Exploration and visualization of large, complex datasets presents a significant challenge for data scientists. Divide and recombine (D&R) techniques provide scalable methods for exploration and visualization of otherwise intractable datasets. D&R divides data into meaningful subsets, performs embarrassingly parallel computations on the subsets, and combines results in a statistically valid manner. The most important and meaningful chunks of massive datasets are then visualized.
Stephen Elston and Ryan Hafen lead a series of hands-on exercises to help you develop skills in exploration and visualization of large, complex datasets using R, Hadoop, and Spark. The D&R approach is implemented in the DeltaRho project—a collection of R packages that provide a frontend and connectors to specify D&R analytic and visualization operations on a cluster. The datadr package provides a highly abstracted interface for performing D&R operations, enabling users to easily interact with distributed parallel backend computation environments such as Hadoop and Spark. The Trelliscope package provides a D&R approach for detailed, flexible, and interactive visualization of large, complex data.

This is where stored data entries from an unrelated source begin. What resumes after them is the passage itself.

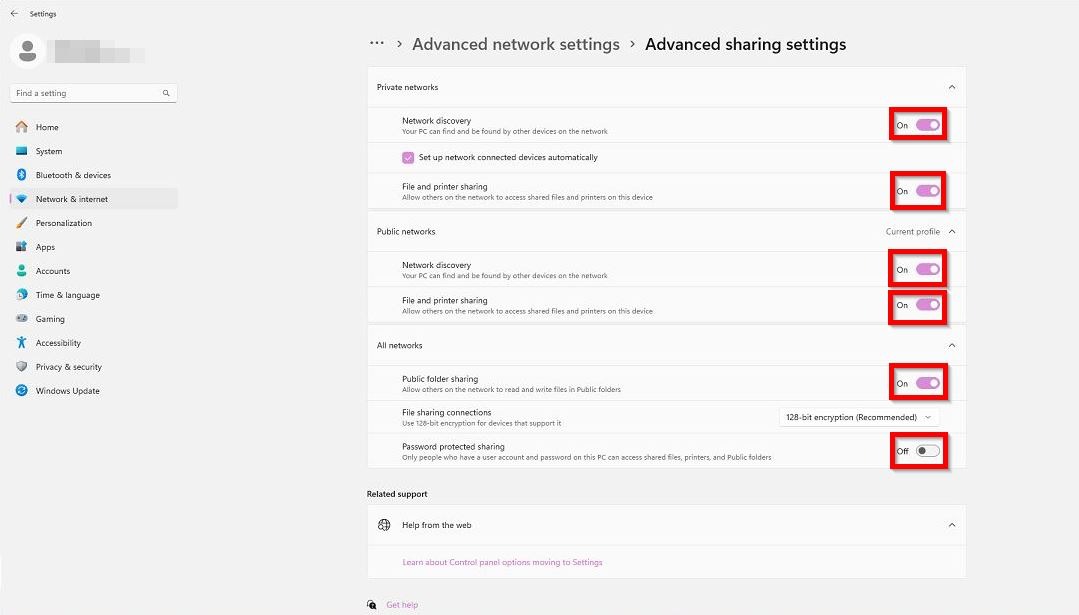Click the back arrow in Settings title bar
The width and height of the screenshot is (1079, 615).
pyautogui.click(x=14, y=14)
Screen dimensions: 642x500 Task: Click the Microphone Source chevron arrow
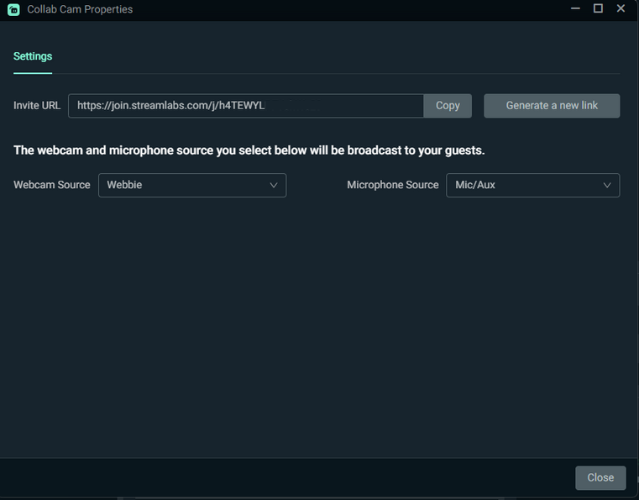(x=607, y=185)
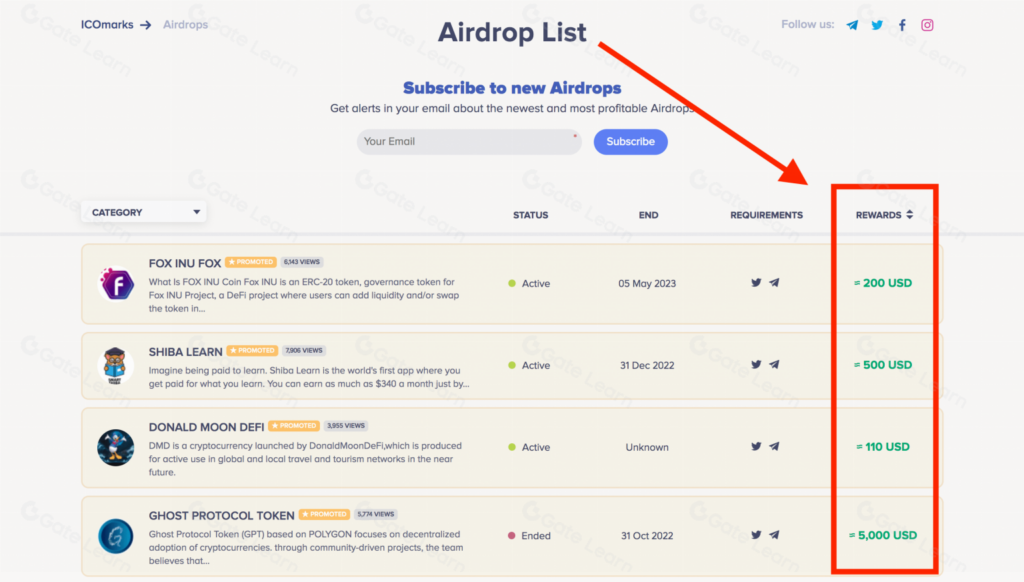The height and width of the screenshot is (582, 1024).
Task: Click the Twitter requirement icon for FOX INU FOX
Action: click(756, 283)
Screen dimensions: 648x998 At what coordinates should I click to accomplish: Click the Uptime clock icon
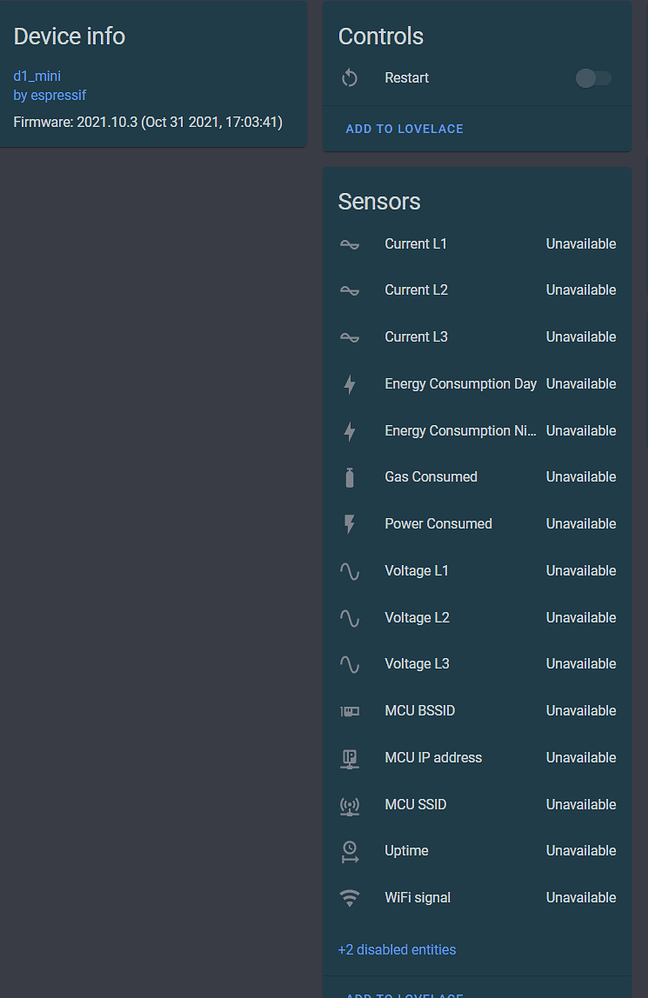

Stephen Elston is an experienced big data geek, data scientist, and software business leader. Steve is principal consultant at Quantia Analytics, LLC, where he leads the building of new business lines, manages P&L, and takes software products from concept and financing through development, intellectual property protection, sales, customer shipment, and support. Steve is also an instructor for the University of Washington data science program. Steve has over two decades of experience in visualization, predictive analytics and machine learning, at scales from small to massive, using many platforms including Hadoop, Spark, R, S/SPLUS, and Python. He has created solutions in fraud detection, capital markets, wireless systems, law enforcement, and streaming analytics for the IoT.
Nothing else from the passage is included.